The outer circle represents all infectious diseases in livestock. A large proportion of these (namely bacterial infections) can be controlled by antibiotics (grey circle). Some of those can also be controlled by alternative methods such as management measures (blue circle) and/or vaccination (yellow circle). Both of these methods can also be used to control a number of non-bacterial infections not targeted by antibiotics. A significant number of bacterial infectious diseases still remain controllable by antibiotics only, however. We suggest in this review that many of these may be controlled by non-vaccine immune methods, which, given adequate efficiency and low cost may in addition be applicable to some of the infectious diseases that can be handled by management and/or vaccination. As indicated a need for antibiotics will persist. Anyhow, presently available alternative methods can drastically reduce their total consumption and their frequency of use.

Figure 2

Trained innate immunity. Reprogramming of innate immune responses is possible by epigenetic changes induced by compounds like β-glucan. Host defense peptides (HDPs) may induce innate immune memory of monocytes and macrophages in a similar way and increase the threshold above which infection occurs [10]. Trained immunity holds promise as a new approach to decrease the need for antibiotics.

Figure 3

Transfer of maternal immunoglobulin to offspring is controlled by the interface between the maternal circulation and the placenta (or yolk sac in fish and birds). Species having an epitheliochorial interface are born without immunoglobulin in the circulation as no transfer takes place during gestation (ruminants, pigs, horses). These species are dependent on uptake of immunoglobulin from the colostrum during the first 24 h after birth and, consequently, their intestine allows immunoglobulin passage in this period, where after it closes. In species with an endotheliochorial interface, neonates have obtained a low circulatory level of immunoglobulin during gestation however are also able to take up immunoglobulins from the gut after being born and up to a week after with the majority of the uptake happening during the first 24–36 h after birth.
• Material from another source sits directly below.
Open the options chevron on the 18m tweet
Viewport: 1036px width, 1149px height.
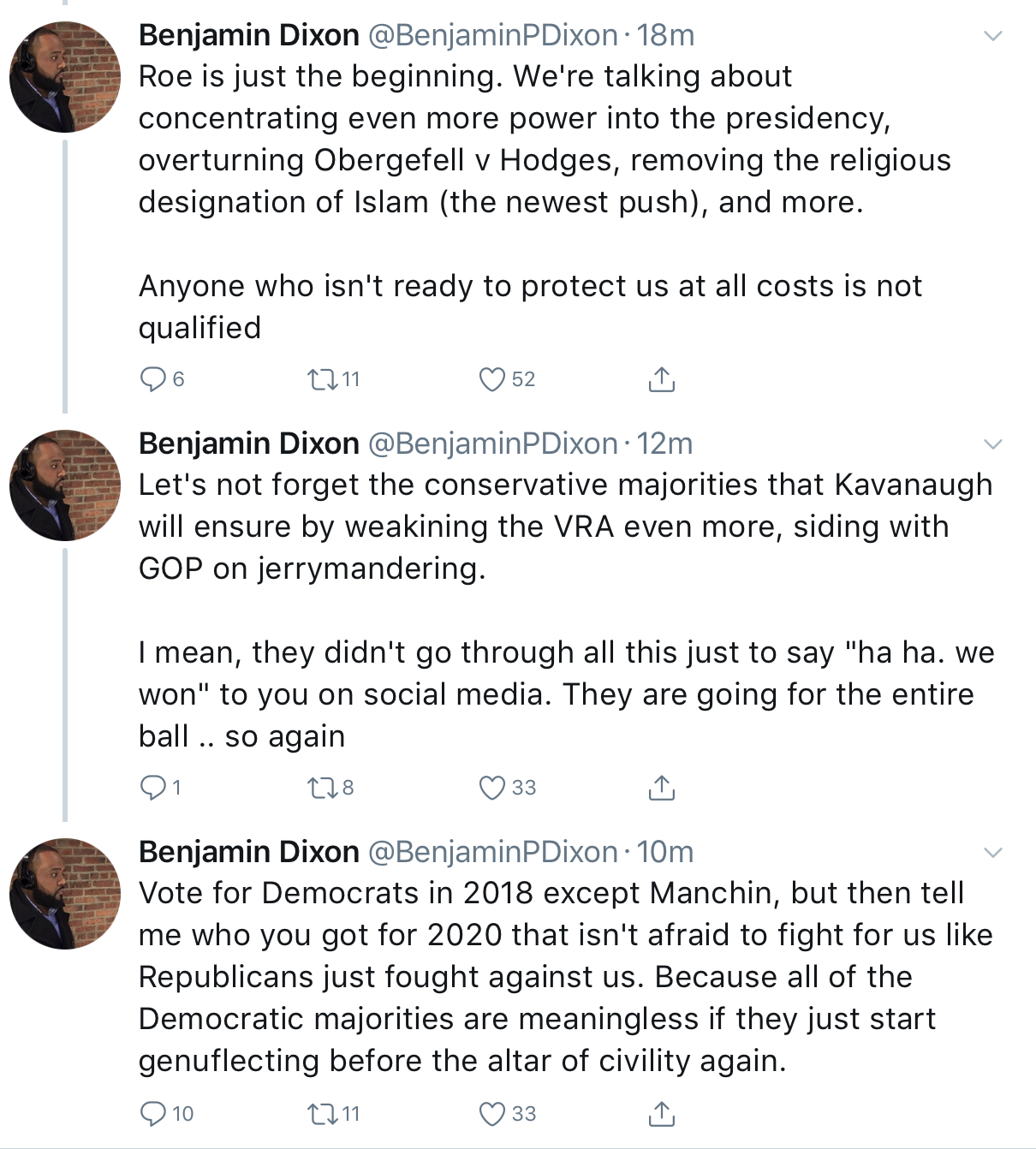tap(992, 36)
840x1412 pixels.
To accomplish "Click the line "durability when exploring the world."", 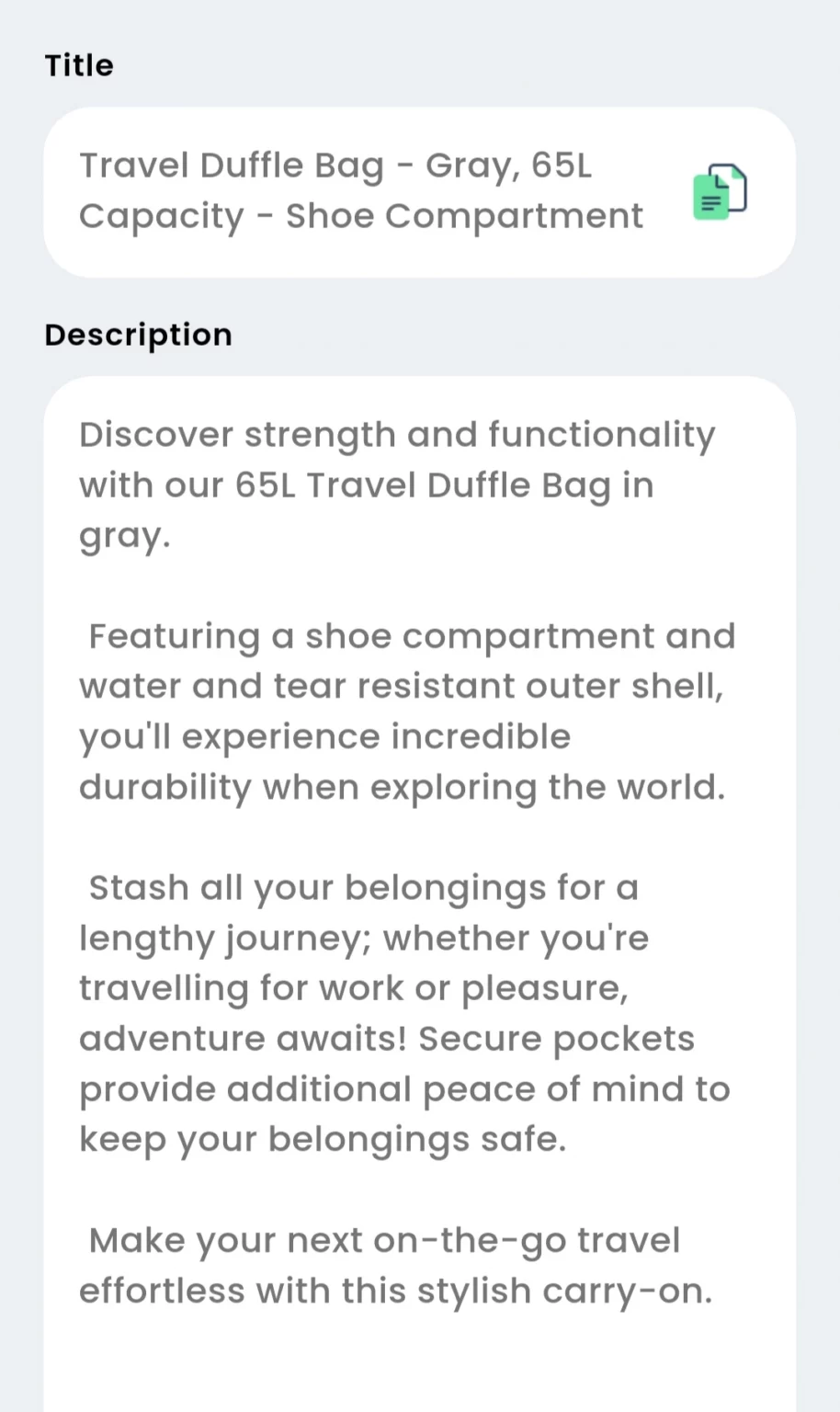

In primates and rodents, the hemochorial placenta interface allows the neonate to be born with circulating immunoglobulins and there is therefore no perinatal uptake through the gut of maternal immunoglobulin.

Figure 4

Three-dimensional representations of structures of chicken cathelicidin-2 (CATH-2), human cathelicidin LL-37, human defensin HBD-2, xenopus magainin-2 and the immunoglobulin IgG2a. Peptide chains are colored using a color gradient ranging from blue (N-terminus) to red (C-terminus). CATH-2 consists of a double helix separated by a hinge region, LL-37 and magainin-2 adopt a continuous helical structure and HBD-2 consists of an anti-parallel β-sheet structure. The IgG2a structure consists of an Fc fragment (blue/green), two ligand-binding Fab fragments (orange/yellow/green and red/green) and bound polysaccharide ligands NAG-FUC-NAG-BMA-MAN-NAG-GAL-MAN-NAG (blue) and NAG-FUL-NAG-BMA-MAN-NAG-GAL-MAN-NAG (green).